# TANTANGAN 1
Jawab pertanyaan berikut berdasarkan teks kutipan di bawah.
(a) Menurut teks itu, apa salah satu penyebab banyak pemimpin tiba-tiba muncul?
(b) Pada tahun berapa saja Prof Dr A Amiruddin menjabat Gubernur Sulsel?
(c) Di hotel mana perbincangan dengan wartawan itu berlangsung?
# TANTANGAN 2
Tolong ambil bagian teks kutipan di bawah tanpa perubahan, antara "Demokrasi di era" dan "pertengahan Desember 2008.", termasuk kedua bagian itu.

# TEKS KUTIPAN
-----

Rabu, 24 Desember 2008

Yang Terpilih Belum Tentu Terbaik



Prof Dr A Amiruddin:
Yang Terpilih Belum Tentu Terbaik

Oleh: Asnawin


Demokrasi di era reformasi memang keinginan rakyat, termasuk pemilihan langsung presiden dan wapres, gubernur dan wagub, serta bupati dan wabup. Namun ada yang merisaukan, yaitu yang terpilih tampaknya bukan yang terbaik.
Banyak pemimpin yang tiba-tiba muncul, tetapi tidak jelas bagaimana kualitas dan apa prestasinya. Itu terjadi antara lain karena pengaruh uang.
Orang yang memiliki kapasitas dan kualitas sebagai pemimpin, tetapi tidak punya uang, umumnya tidak punya peluang untuk dipilih. Yang terpilih menjadi pemimpin pemerintahan, justru banyak yang tidak jelas latar belakang pendidikan dan prestasinya.
“Ini merisaukan,” kata mantan Gubernur Sulsel (1983-1993), Prof Dr A Amiruddin, kepada wartawan DEMO’s, Asnawin, dalam sebuah kesempatan berbincang-bincang di Hotel Imperial Aryaduta, Makassar, pertengahan Desember 2008.
Seharusnya ada beberapa persyaratan bagi calon pemimpin pemerintahan, termasuk calon legislator (caleg), tetapi kenyataannya tidak ada sehingga masyarakat dapat melihat dengan jelas bagaimana rendahnya kualitas para pemimpin mereka di pemerintahan dan wakil-wakil mereka di DPR RI, serta DPRD provinsi dan kabupten/kota.

-----

# DATA YANG DIBERIKAN
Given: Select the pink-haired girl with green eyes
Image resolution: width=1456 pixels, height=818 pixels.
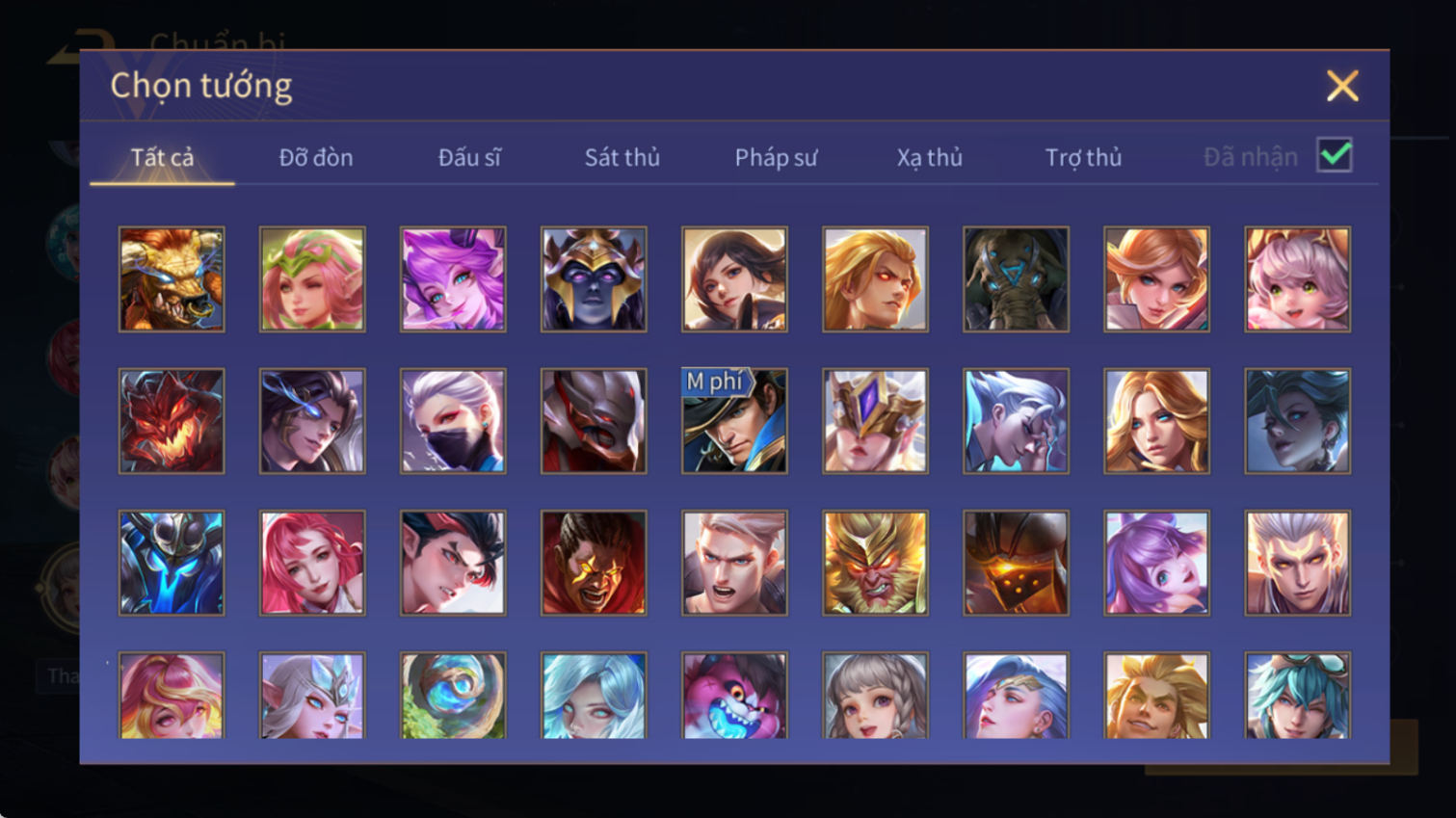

-----

# KELUARAN LENGKAP 1
(a) Pengaruh uang.
(b) 1983-1993.
(c) Hotel Imperial Aryaduta, Makassar.

# KELUARAN LENGKAP 2
Demokrasi di era reformasi memang keinginan rakyat, termasuk pemilihan langsung presiden dan wapres, gubernur dan wagub, serta bupati dan wabup. Namun ada yang merisaukan, yaitu yang terpilih tampaknya bukan yang terbaik.
Banyak pemimpin yang tiba-tiba muncul, tetapi tidak jelas bagaimana kualitas dan apa prestasinya. Itu terjadi antara lain karena pengaruh uang.
Orang yang memiliki kapasitas dan kualitas sebagai pemimpin, tetapi tidak punya uang, umumnya tidak punya peluang untuk dipilih. Yang terpilih menjadi pemimpin pemerintahan, justru banyak yang tidak jelas latar belakang pendidikan dan prestasinya.
“Ini merisaukan,” kata mantan Gubernur Sulsel (1983-1993), Prof Dr A Amiruddin, kepada wartawan DEMO’s, Asnawin, dalam sebuah kesempatan berbincang-bincang di Hotel Imperial Aryaduta, Makassar, pertengahan Desember 2008.